There is no rule that says it takes a fine artist to build a fine arts complex, but the winner of the University of Connecticut’s architectural competition just might change that.

World-renowned architect Frank Gehry has been named the winner of a recent architectural competition held by the University of Connecticut’s School of Fine Arts. As the winning designer, Gehry, who teamed with New Haven-based Herbert S. Newman and Partners for the competition, will provide a conceptual model for an integrated Fine Arts Complex.

Gehry, who is perhaps best known for designing the Guggenheim Museum in Bilbao, Spain, and his team were chosen last Friday as the winning architect at the culmination of a design competition that spanned several months and attracted top names from the architectural world.

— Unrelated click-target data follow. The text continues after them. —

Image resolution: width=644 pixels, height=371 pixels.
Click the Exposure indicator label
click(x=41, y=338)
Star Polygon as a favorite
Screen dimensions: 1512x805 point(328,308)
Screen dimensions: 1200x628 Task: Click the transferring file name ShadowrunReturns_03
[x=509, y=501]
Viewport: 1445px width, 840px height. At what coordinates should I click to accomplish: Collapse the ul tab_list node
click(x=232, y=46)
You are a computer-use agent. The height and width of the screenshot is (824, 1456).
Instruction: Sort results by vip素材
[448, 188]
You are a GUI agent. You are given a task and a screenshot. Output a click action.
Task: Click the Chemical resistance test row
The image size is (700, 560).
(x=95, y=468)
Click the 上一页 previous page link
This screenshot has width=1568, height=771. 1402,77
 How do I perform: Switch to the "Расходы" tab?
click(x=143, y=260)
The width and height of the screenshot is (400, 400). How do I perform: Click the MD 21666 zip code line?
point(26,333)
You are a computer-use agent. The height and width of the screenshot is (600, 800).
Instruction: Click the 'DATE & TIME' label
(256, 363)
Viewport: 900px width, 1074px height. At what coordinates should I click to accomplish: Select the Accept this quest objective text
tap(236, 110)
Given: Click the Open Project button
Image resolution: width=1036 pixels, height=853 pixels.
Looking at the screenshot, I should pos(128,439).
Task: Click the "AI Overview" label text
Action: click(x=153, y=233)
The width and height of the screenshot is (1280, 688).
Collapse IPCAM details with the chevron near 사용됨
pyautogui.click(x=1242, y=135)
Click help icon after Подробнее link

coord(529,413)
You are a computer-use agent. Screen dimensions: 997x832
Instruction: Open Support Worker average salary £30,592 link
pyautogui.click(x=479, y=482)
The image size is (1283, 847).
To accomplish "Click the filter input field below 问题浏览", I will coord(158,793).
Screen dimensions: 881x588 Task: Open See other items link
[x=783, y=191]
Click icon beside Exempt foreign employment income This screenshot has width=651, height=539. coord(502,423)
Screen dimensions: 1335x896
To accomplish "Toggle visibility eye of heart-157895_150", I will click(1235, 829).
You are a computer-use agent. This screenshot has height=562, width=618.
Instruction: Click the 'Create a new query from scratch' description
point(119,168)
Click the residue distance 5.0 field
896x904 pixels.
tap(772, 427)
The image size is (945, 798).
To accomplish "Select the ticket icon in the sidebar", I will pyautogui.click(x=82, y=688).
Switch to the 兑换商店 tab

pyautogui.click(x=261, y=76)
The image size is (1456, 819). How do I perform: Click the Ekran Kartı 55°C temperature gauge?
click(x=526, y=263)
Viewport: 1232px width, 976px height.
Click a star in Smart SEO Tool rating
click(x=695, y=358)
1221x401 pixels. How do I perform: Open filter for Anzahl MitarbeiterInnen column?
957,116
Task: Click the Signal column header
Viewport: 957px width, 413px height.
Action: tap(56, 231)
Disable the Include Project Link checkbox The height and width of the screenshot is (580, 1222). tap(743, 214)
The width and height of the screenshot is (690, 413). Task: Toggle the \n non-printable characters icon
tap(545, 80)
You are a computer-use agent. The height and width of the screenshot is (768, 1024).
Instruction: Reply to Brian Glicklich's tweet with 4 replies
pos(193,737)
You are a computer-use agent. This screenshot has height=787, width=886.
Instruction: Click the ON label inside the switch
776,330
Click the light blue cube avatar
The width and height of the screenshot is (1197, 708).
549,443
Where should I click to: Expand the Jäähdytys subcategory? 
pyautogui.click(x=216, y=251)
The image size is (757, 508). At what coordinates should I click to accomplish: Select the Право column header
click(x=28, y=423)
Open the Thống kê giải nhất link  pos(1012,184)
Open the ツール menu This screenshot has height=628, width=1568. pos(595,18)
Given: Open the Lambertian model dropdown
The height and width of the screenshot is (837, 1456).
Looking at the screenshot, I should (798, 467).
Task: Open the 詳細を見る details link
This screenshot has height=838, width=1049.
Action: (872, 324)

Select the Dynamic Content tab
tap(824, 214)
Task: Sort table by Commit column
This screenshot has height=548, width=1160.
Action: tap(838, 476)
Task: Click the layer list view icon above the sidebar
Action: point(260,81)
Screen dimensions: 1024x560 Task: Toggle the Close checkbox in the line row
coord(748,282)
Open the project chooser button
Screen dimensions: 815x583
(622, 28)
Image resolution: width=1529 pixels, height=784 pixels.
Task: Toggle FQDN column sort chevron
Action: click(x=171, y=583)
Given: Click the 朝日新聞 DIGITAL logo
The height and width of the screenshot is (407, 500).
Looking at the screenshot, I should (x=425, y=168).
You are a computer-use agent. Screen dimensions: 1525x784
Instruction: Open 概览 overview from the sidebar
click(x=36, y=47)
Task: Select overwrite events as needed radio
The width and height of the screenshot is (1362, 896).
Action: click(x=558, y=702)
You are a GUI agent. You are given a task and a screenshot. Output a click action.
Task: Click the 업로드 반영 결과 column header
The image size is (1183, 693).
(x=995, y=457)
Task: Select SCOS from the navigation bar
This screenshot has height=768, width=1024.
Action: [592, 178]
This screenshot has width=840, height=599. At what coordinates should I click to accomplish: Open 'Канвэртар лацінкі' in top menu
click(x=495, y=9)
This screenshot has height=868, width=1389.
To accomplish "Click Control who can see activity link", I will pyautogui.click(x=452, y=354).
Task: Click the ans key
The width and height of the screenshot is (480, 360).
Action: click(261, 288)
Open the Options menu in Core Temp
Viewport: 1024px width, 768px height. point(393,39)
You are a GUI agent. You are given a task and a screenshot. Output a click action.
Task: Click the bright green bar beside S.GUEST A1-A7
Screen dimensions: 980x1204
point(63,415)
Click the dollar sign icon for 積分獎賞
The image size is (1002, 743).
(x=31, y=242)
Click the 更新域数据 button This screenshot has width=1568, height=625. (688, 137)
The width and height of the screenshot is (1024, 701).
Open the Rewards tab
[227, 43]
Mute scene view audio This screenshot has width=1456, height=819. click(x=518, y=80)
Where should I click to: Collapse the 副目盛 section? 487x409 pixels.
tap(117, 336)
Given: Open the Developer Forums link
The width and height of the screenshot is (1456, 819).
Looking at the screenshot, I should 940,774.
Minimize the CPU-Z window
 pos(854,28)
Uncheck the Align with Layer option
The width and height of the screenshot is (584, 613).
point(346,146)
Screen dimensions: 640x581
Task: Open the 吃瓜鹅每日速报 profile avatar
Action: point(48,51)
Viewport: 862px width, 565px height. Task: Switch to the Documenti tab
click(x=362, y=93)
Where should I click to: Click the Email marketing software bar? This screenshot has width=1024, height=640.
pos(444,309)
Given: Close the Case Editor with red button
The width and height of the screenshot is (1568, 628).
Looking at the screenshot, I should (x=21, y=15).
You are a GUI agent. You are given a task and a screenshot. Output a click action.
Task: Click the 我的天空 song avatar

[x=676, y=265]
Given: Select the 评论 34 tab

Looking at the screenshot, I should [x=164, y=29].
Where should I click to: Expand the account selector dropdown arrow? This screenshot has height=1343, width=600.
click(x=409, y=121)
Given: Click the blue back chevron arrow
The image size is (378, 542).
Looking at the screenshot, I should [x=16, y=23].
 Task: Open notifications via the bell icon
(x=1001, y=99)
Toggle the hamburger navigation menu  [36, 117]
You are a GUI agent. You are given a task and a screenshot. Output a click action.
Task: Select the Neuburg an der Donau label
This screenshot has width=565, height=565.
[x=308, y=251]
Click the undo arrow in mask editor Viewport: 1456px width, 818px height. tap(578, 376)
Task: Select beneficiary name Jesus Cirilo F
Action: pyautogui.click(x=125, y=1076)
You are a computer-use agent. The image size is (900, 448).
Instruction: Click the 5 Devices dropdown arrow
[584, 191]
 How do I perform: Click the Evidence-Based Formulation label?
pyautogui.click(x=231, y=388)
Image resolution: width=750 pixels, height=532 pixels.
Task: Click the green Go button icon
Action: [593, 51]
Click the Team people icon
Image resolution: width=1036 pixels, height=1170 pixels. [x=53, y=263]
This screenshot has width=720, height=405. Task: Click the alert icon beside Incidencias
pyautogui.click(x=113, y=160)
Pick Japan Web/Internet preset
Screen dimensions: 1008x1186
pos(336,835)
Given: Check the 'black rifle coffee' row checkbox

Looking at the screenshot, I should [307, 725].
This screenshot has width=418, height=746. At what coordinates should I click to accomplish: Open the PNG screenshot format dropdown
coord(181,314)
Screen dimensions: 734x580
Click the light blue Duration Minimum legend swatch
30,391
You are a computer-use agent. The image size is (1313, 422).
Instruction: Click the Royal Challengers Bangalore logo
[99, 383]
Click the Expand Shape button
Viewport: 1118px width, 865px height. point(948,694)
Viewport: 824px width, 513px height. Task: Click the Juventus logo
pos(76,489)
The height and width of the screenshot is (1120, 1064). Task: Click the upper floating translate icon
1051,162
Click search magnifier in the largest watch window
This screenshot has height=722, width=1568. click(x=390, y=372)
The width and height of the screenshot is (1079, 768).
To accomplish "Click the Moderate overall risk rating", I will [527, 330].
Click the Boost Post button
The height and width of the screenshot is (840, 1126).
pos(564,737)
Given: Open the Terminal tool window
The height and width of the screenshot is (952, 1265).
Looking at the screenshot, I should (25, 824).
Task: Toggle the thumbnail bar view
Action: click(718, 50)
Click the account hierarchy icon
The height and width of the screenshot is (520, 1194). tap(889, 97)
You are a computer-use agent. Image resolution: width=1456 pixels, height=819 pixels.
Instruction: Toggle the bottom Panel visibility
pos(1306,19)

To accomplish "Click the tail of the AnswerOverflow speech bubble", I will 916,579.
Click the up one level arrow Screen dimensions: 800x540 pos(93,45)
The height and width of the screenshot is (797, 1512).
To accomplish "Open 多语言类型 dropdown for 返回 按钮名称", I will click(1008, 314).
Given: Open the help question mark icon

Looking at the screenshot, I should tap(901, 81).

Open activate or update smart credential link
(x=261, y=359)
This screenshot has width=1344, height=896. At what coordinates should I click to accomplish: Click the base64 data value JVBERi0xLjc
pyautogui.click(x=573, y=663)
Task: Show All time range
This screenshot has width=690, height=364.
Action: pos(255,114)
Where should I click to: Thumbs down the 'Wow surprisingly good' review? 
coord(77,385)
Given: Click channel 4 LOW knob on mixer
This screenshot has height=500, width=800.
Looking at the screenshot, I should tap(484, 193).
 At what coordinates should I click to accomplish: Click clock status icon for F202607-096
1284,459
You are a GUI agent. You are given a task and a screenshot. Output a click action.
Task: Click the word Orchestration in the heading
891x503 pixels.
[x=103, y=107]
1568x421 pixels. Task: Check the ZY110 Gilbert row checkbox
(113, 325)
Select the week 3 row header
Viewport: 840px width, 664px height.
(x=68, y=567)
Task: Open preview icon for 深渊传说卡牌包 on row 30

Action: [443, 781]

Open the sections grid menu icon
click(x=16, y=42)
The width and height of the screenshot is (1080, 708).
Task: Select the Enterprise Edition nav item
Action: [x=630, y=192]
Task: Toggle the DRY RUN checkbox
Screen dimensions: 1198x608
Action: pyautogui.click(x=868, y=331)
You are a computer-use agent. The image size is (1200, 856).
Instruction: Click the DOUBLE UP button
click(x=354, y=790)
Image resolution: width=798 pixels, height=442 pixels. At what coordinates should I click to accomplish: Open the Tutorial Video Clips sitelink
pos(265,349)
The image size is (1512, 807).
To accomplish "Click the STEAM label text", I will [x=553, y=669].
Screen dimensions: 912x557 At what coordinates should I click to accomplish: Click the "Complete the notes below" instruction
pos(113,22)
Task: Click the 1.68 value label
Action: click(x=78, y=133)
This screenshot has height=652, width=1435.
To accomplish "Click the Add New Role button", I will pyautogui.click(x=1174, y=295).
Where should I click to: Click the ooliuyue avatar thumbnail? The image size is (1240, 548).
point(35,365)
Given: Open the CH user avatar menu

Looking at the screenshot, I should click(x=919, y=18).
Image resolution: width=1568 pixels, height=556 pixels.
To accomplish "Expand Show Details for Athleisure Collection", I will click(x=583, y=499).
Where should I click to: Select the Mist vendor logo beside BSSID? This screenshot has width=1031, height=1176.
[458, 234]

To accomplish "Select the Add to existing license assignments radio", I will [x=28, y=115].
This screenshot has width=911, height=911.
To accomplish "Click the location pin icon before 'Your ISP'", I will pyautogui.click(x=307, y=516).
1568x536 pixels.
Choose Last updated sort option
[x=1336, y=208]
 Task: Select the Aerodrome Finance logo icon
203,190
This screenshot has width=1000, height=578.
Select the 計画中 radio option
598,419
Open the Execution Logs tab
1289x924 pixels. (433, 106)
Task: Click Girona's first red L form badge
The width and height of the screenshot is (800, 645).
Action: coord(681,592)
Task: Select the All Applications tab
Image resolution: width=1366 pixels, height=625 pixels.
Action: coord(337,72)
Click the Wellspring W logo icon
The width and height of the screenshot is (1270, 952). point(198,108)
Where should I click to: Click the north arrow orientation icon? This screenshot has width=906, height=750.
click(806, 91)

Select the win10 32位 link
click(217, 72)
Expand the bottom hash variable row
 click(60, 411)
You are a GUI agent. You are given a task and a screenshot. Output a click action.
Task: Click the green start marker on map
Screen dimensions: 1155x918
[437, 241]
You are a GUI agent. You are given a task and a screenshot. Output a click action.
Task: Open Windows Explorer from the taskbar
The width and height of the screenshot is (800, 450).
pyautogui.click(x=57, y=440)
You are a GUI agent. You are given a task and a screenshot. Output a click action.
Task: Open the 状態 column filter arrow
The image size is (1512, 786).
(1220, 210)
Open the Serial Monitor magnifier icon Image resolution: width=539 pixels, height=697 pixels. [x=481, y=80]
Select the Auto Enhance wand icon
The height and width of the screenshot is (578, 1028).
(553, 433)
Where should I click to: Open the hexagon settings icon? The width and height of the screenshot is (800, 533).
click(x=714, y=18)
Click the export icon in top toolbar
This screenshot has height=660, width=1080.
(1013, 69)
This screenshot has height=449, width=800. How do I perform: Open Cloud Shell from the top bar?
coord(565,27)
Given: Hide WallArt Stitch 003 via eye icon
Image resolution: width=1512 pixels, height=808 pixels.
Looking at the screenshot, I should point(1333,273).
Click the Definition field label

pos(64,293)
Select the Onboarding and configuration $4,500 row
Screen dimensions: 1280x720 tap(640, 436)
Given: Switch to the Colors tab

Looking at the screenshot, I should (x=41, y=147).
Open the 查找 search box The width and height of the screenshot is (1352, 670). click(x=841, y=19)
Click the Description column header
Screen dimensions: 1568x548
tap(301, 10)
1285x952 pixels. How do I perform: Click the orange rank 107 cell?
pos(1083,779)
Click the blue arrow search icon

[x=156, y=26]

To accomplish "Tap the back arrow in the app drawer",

“During all stages of the competition, it was clear that Mr. Gehry and his team were enthusiastic about this project and had a clear understanding of the school and the university’s vision,” said David Woods, dean of the School of Fine Arts. “We’re thrilled that a design by architects as well-known and well-respected as Mr. Gehry and Mr. Newman will one day grace our campus.”

The winning design integrates the existing School of Fine Arts buildings into one design, features a building that connects directly to a proposed village green and uses Gehry’s trademark metal roofing. The design was unveiled Friday when Gehry and two other competition finalists presented their ideas for the new building to a jury of architects and university representatives, as well as UConn President Philip E. Austin.

After seeing presentations from each of the three finalists, the jury reviewed each architect’s designs and models and selected Gehry and his team as the winner.

More than 50 architects entered the design competition. The contest was funded by a $75,000 grant from the National Endowment for the Arts, which was matched by the university. Seven architects were chosen to come to the campus in March to make presentations to a committee comprised of School of Fine Arts faculty members. That group was then whittled down to three well-known architects: Gehry and Newman; Zaha Hadid, whose designs include the Rosenthal Center for Contemporary Art in Cincinnati; and Mack Scogin/Merrill Elam Architects, who designed the law library at Arizona State University in Tempe, Ariz.

Gehry and Newman’s multimillion-dollar design will be built with funds from various sources, including 21st Century UConn and private donations. 21st Century UConn is an 11-year, $1.3 billion project that begins in 2004-2005. The board of trustees is responsible for determining the sequence in which all buildings constructed with 21st Century UConn funds will be built.

The School of Fine Arts offers programs in art and art history, dramatic arts and music, with primary emphasis on professional preparation of students for careers in the arts, both as practitioners and as educators. The school also includes the Jorgensen Center for the Performing Arts, the William Benton Museum of Art and the Ballard Institute of Puppetry. Currently, the School of Fine Arts’ various divisions and areas are scattered throughout nearly 20 different buildings on campus. The planned project will permit the school to bring all of its academic programs together in one complex on the southeast corner of the Storrs campus.